**Texto citado**.
La noche se pasaba en baile y jarana a orillas de una gran hoguera que hacía encender el mayordomo de la capilla.
Utilicemos aquí el tiempo presente para dar más viveza al relato: resuenan por todas partes el tambor, la gaita y, a veces, el violín, entre los cánticos y bullicio general. Al amanecer se ponen en camino los que vienen a la ermita atraídos por la devoción, la curiosidad o el deseo de divertirse. Vienen de las aldeas ataviados con las mejores galas que su pobreza les permite. Sobre todo, la gente moza se adereza y engalana a las mil maravillas, dado que son éstas las únicas ocasiones en que se ven y se hablan los novios y se apalabran muchas bodas.

**Lista de tareas**.
1. En el texto sobre la fiesta de la ermita, ¿quién mandaba encender la gran hoguera?
2. Vuelve a escribir el trozo del texto sobre la fiesta de la ermita que va entre "Utilicemos aquí el" y "apalabran muchas bodas.", ambos incluidos, y cambia "violín" por "acordeón".

**Entradas extraídas**.
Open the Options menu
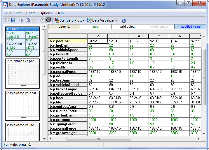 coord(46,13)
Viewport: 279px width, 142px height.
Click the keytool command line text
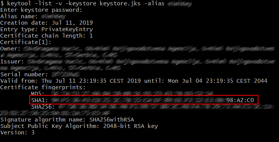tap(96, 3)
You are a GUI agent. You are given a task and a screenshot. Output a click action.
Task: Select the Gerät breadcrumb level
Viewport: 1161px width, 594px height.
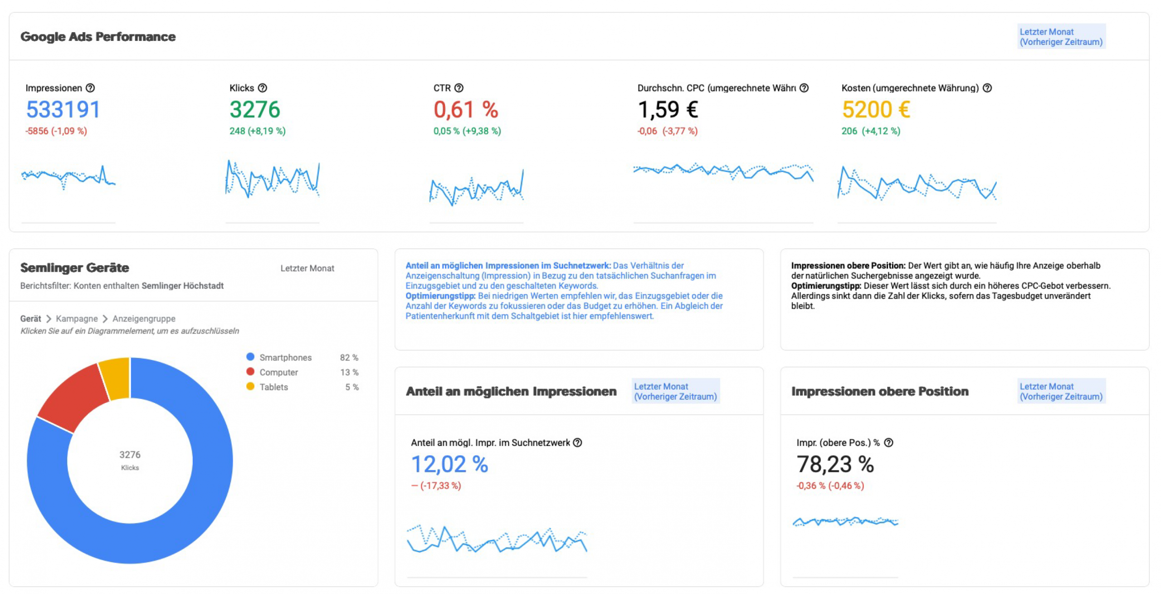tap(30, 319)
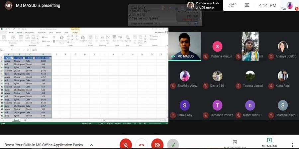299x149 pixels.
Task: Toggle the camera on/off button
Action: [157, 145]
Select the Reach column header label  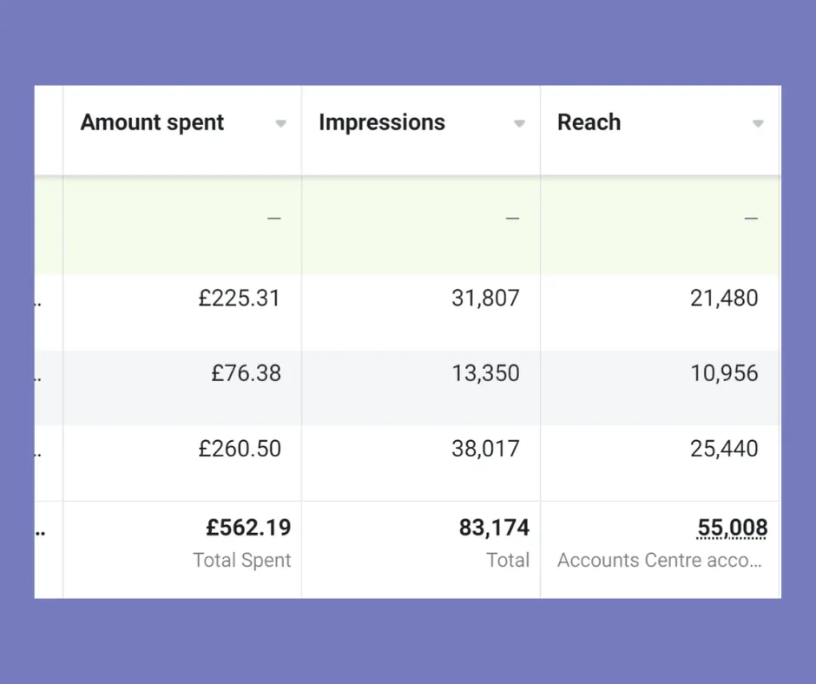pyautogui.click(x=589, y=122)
==
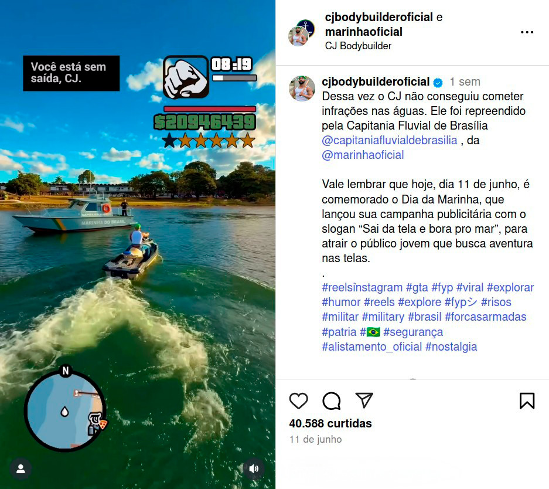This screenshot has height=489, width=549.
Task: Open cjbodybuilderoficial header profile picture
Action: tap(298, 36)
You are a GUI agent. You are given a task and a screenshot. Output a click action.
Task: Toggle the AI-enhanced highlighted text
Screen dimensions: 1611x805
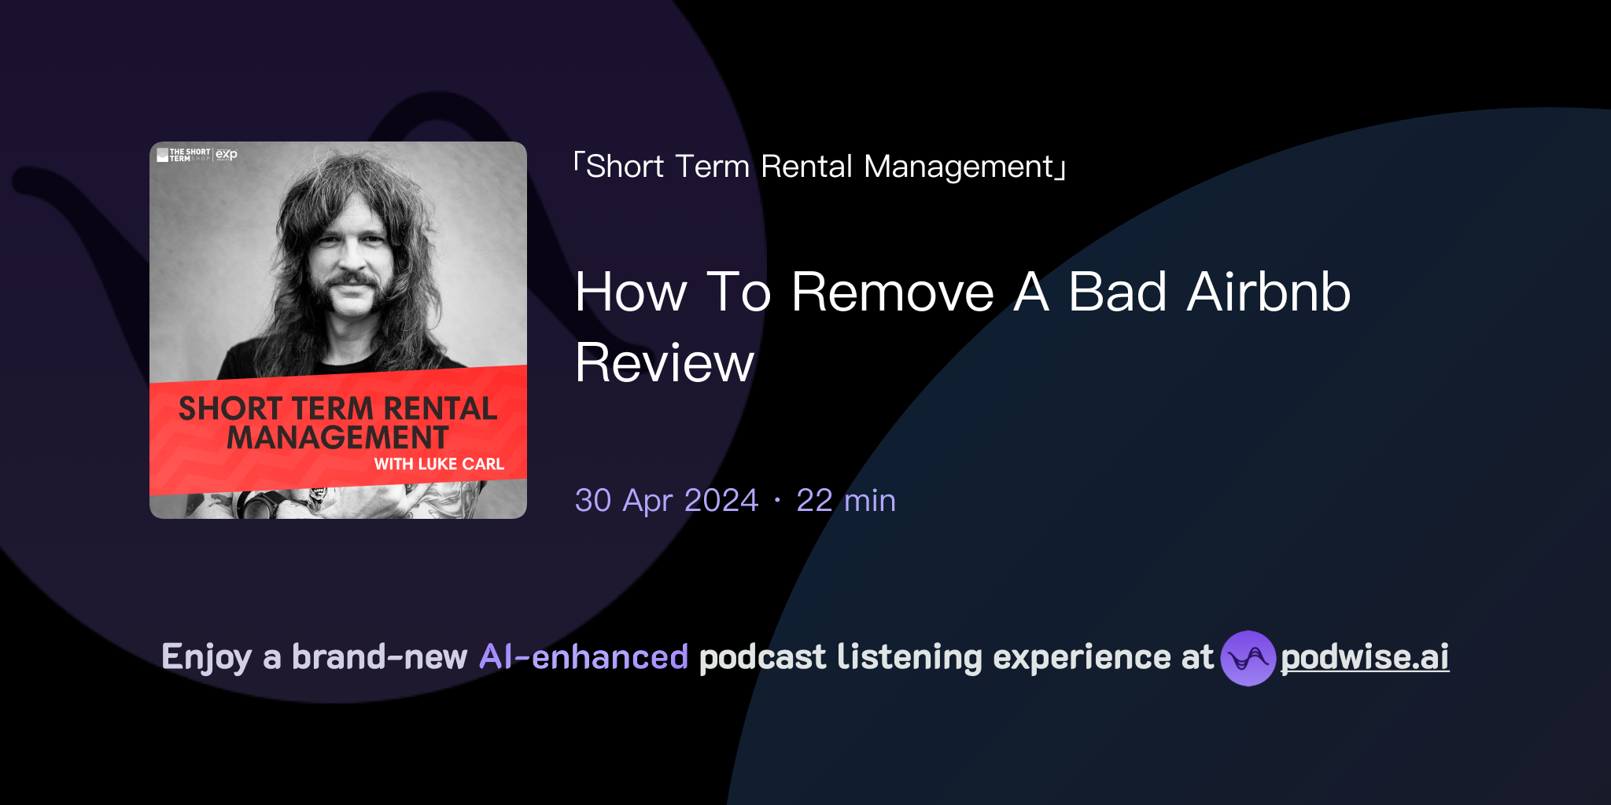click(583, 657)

**Soluciones del ejercicio**.
1. El mayordomo de la capilla.

2.
Utilicemos aquí el tiempo presente para dar más viveza al relato: resuenan por todas partes el tambor, la gaita y, a veces, el acordeón, entre los cánticos y bullicio general. Al amanecer se ponen en camino los que vienen a la ermita atraídos por la devoción, la curiosidad o el deseo de divertirse. Vienen de las aldeas ataviados con las mejores galas que su pobreza les permite. Sobre todo, la gente moza se adereza y engalana a las mil maravillas, dado que son éstas las únicas ocasiones en que se ven y se hablan los novios y se apalabran muchas bodas.